*** Data supplied
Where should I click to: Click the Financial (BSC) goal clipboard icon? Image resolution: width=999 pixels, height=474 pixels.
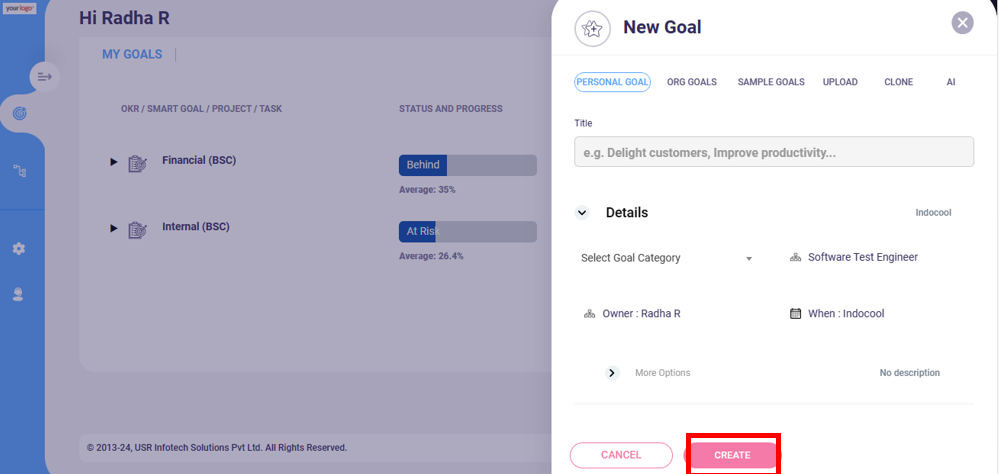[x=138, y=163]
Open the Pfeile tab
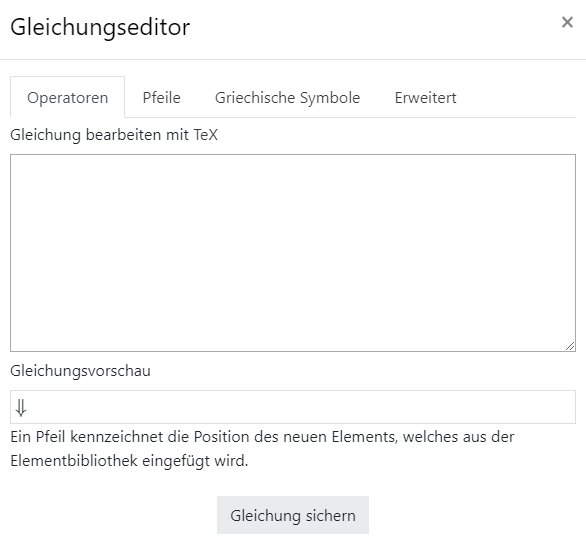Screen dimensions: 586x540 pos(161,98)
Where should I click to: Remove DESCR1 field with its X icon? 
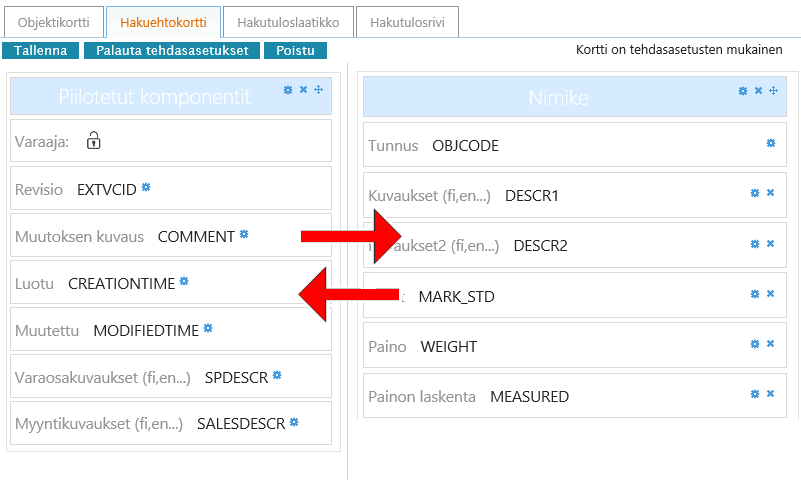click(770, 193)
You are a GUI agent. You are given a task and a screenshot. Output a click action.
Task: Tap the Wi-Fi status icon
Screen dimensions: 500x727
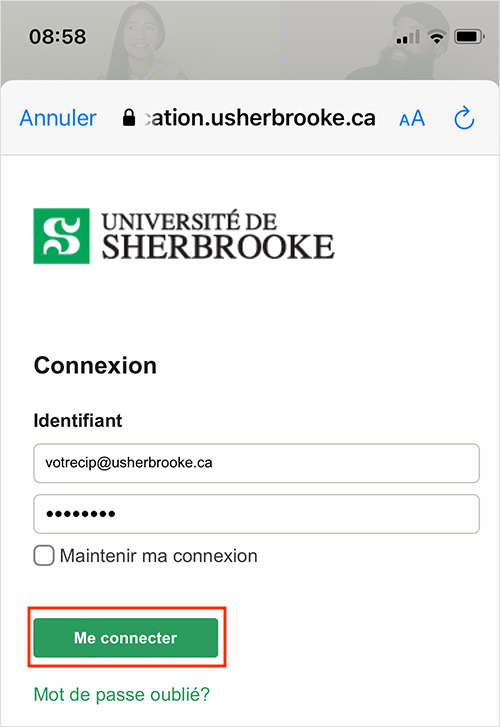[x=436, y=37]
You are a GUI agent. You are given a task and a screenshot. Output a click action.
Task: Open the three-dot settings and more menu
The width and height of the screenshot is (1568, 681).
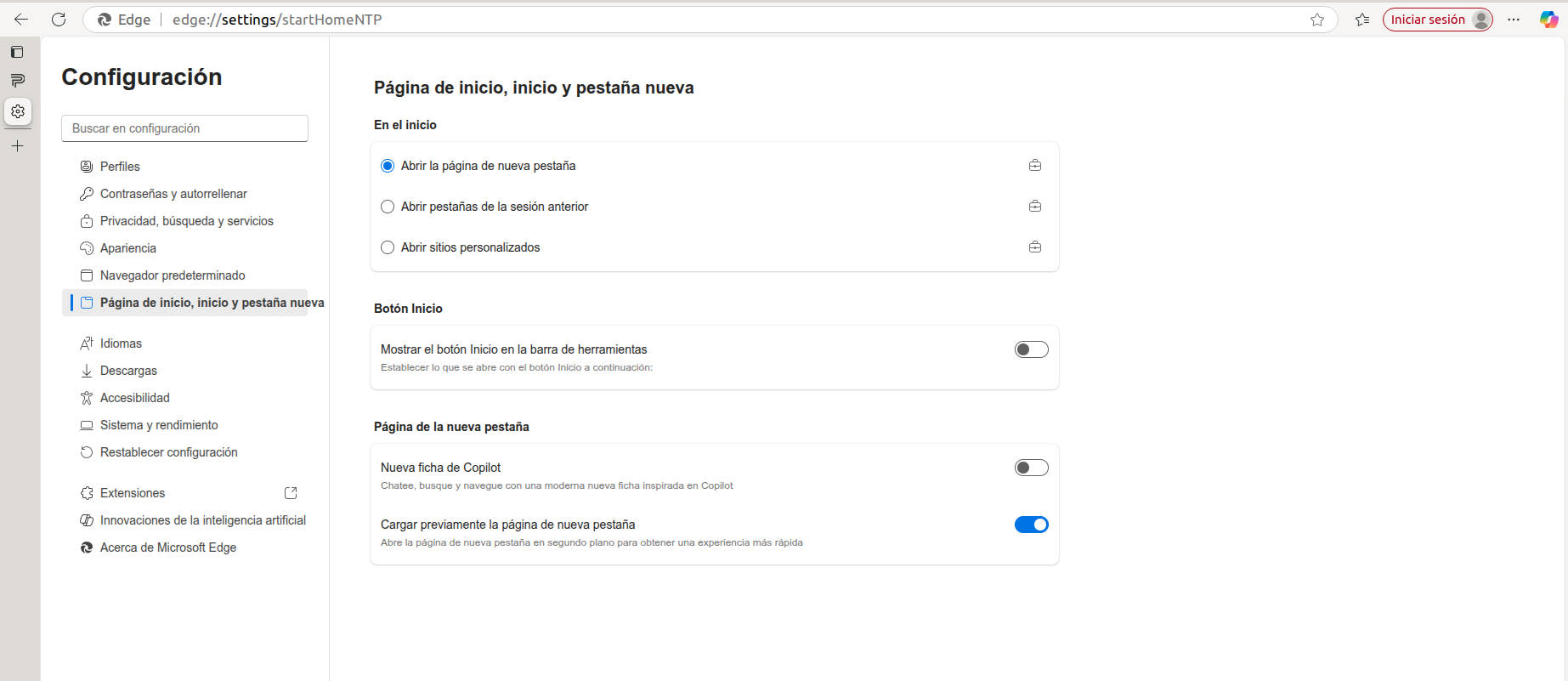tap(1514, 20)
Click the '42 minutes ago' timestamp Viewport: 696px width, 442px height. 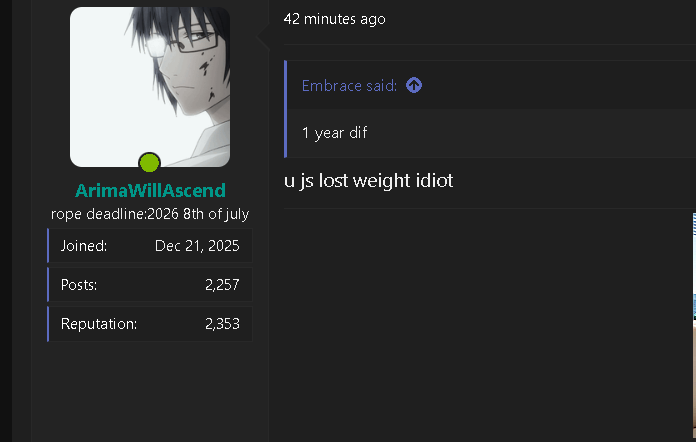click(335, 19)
******
*** Data supplied
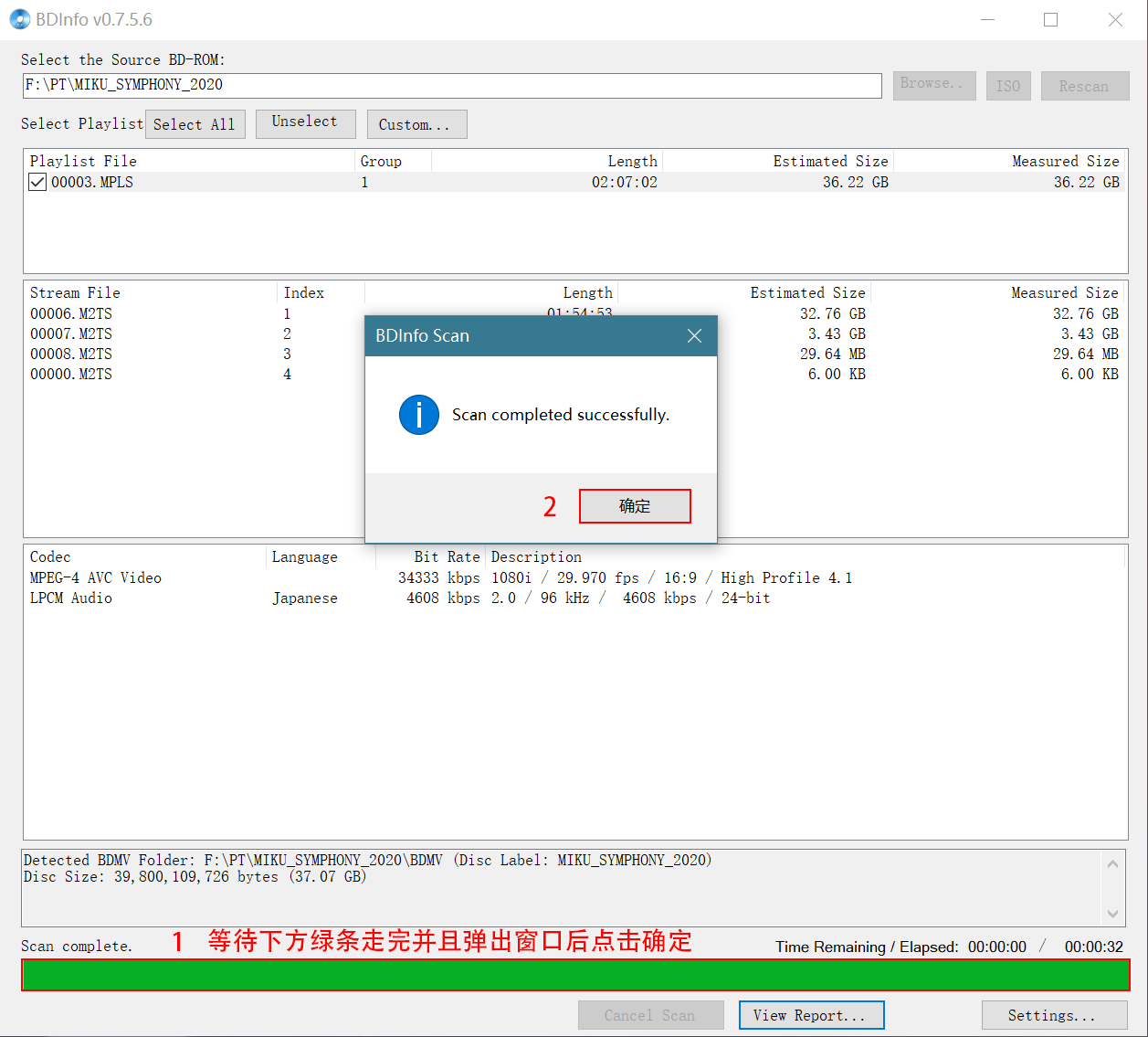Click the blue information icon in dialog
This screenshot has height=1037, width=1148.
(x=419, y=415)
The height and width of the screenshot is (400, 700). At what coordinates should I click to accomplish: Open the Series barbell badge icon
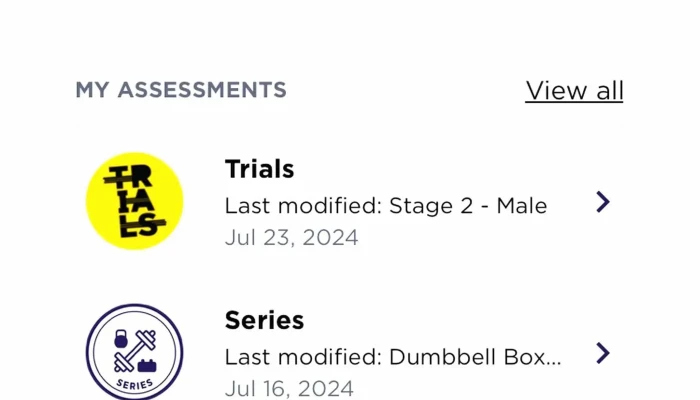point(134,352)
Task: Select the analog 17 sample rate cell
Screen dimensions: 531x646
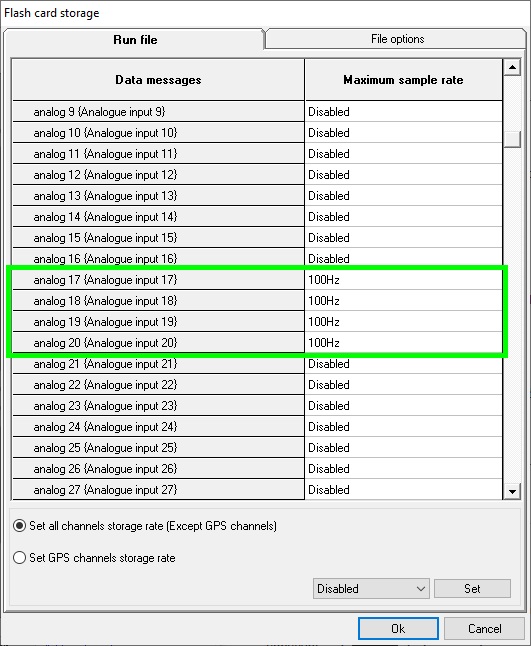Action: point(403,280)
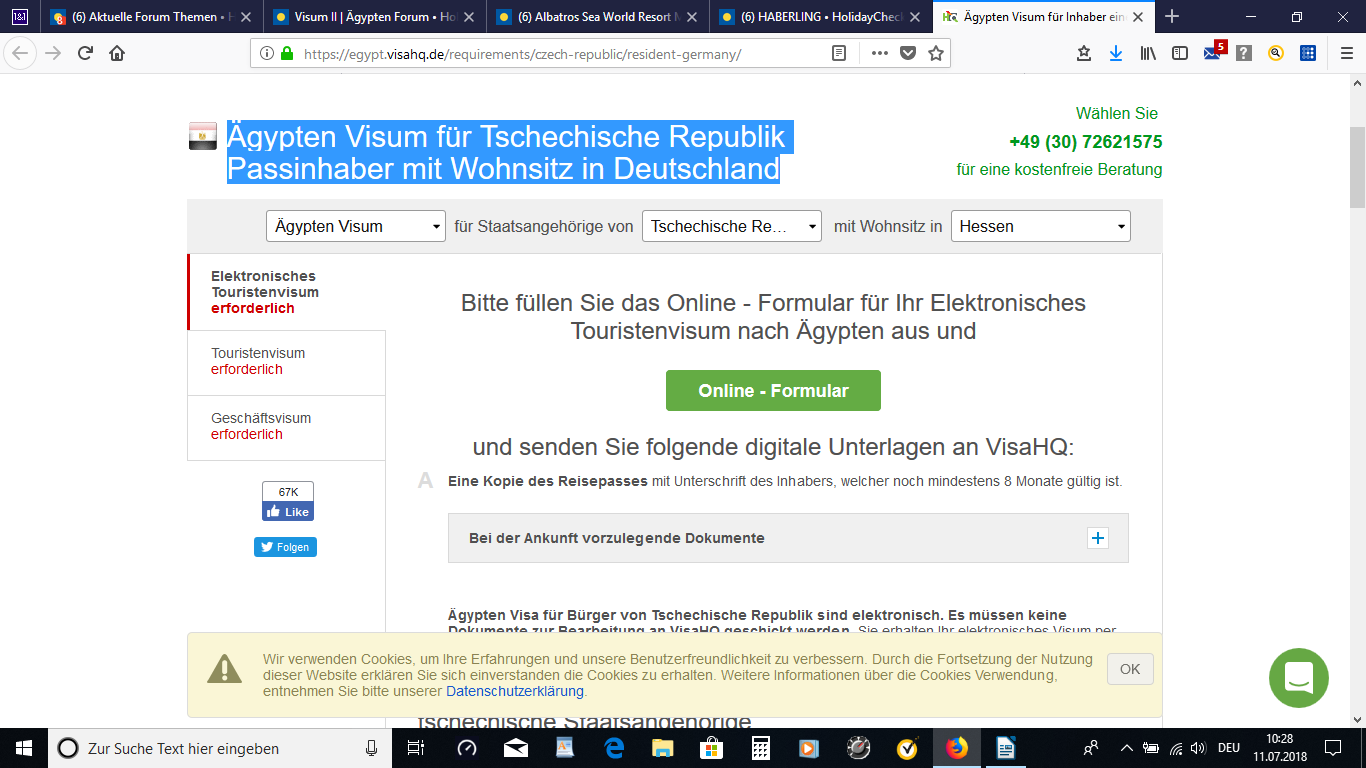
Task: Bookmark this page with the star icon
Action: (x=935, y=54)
******
Task objective: In the entries above, find the line containing "Task: Tap the Wi-Fi status icon" and the line containing "Task: Open the"; give again exactly those two lines and every line between them, minus the pictures.

Result for this task:
Task: Tap the Wi-Fi status icon
Screen dimensions: 500x727
[x=436, y=37]
You are a GUI agent. You are given a task and a screenshot. Output a click action.
Task: Open the three-dot settings and more menu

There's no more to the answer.